**Problem description:** Once the images are set aside, write out the rest of the records exactly.

**Dataset excerpts:**
-----

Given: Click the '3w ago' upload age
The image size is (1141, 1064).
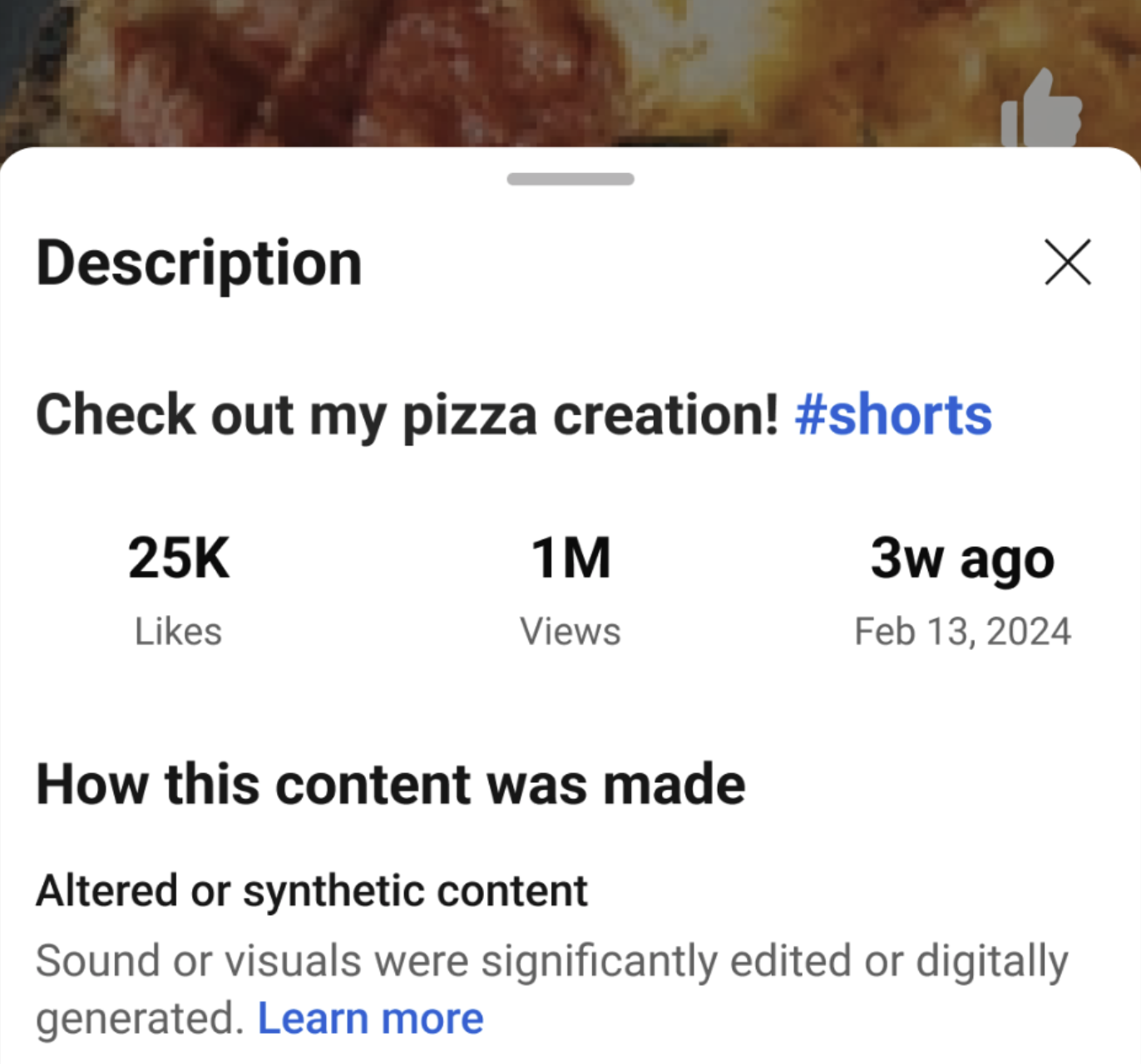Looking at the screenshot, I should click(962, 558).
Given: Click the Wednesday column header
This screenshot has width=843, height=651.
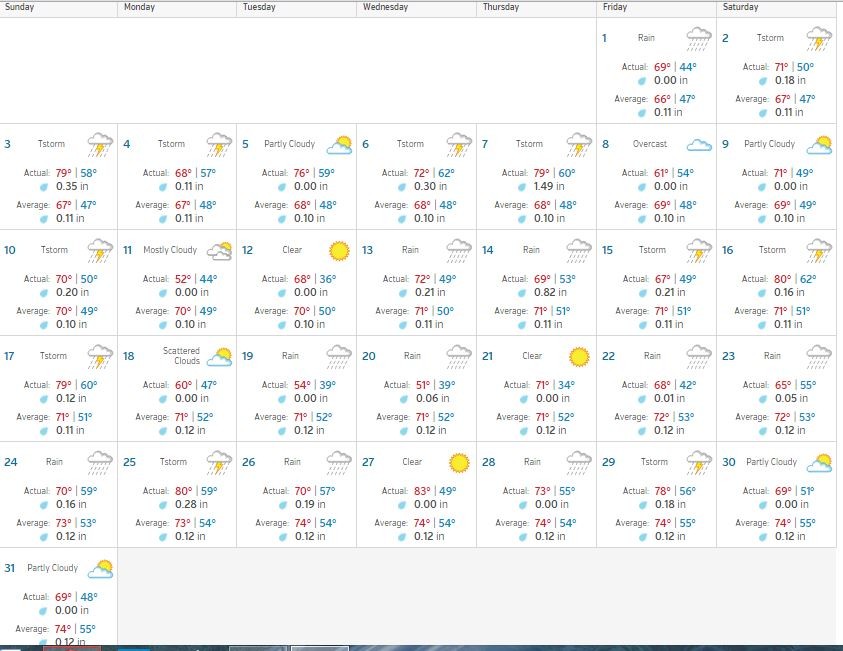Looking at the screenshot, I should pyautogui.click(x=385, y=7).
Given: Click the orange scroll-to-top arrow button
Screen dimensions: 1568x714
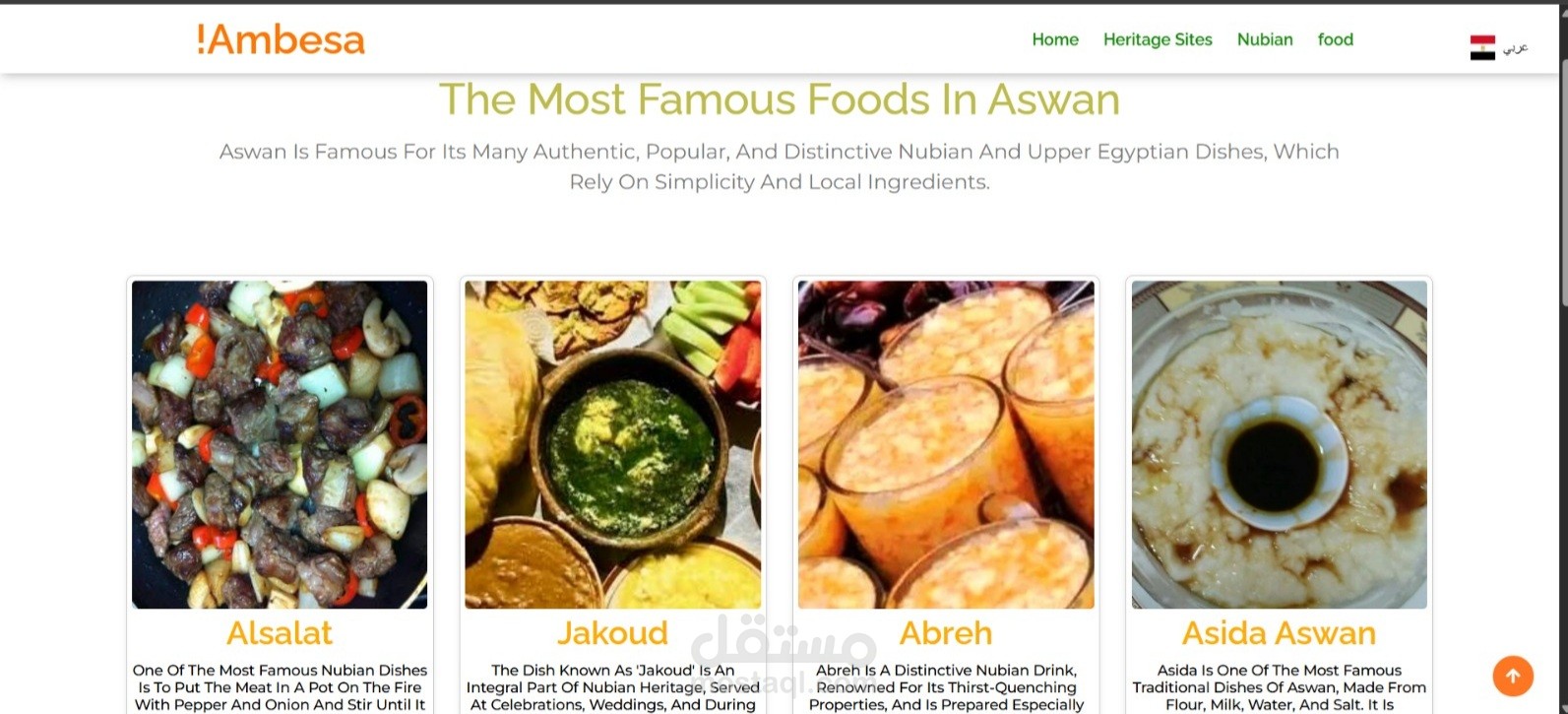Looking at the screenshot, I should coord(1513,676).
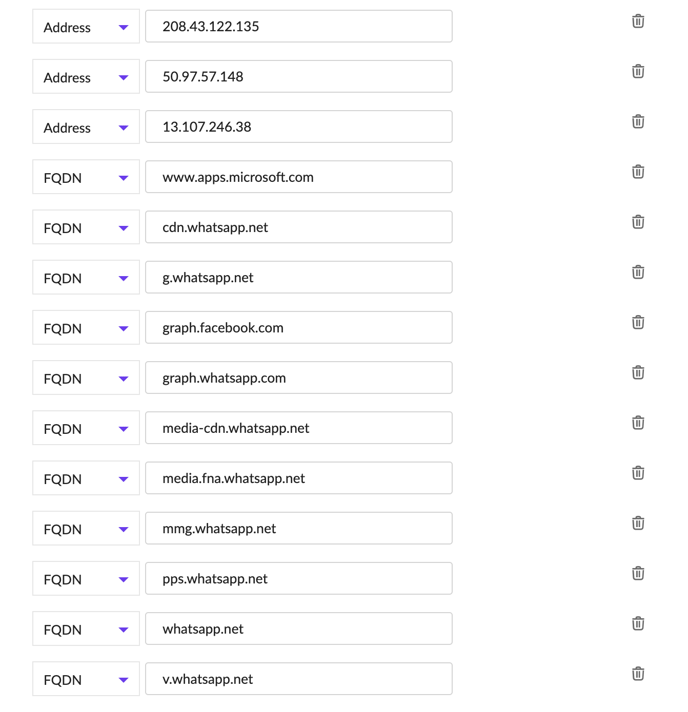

-----

**Reply to the task:**
Given: Click the '3w ago' upload age
The image size is (1141, 1064).
Looking at the screenshot, I should click(962, 558).
Given: Click the Wednesday column header
This screenshot has width=843, height=651.
Looking at the screenshot, I should pyautogui.click(x=385, y=7).
Given: Click the orange scroll-to-top arrow button
Screen dimensions: 1568x714
Looking at the screenshot, I should coord(1513,676).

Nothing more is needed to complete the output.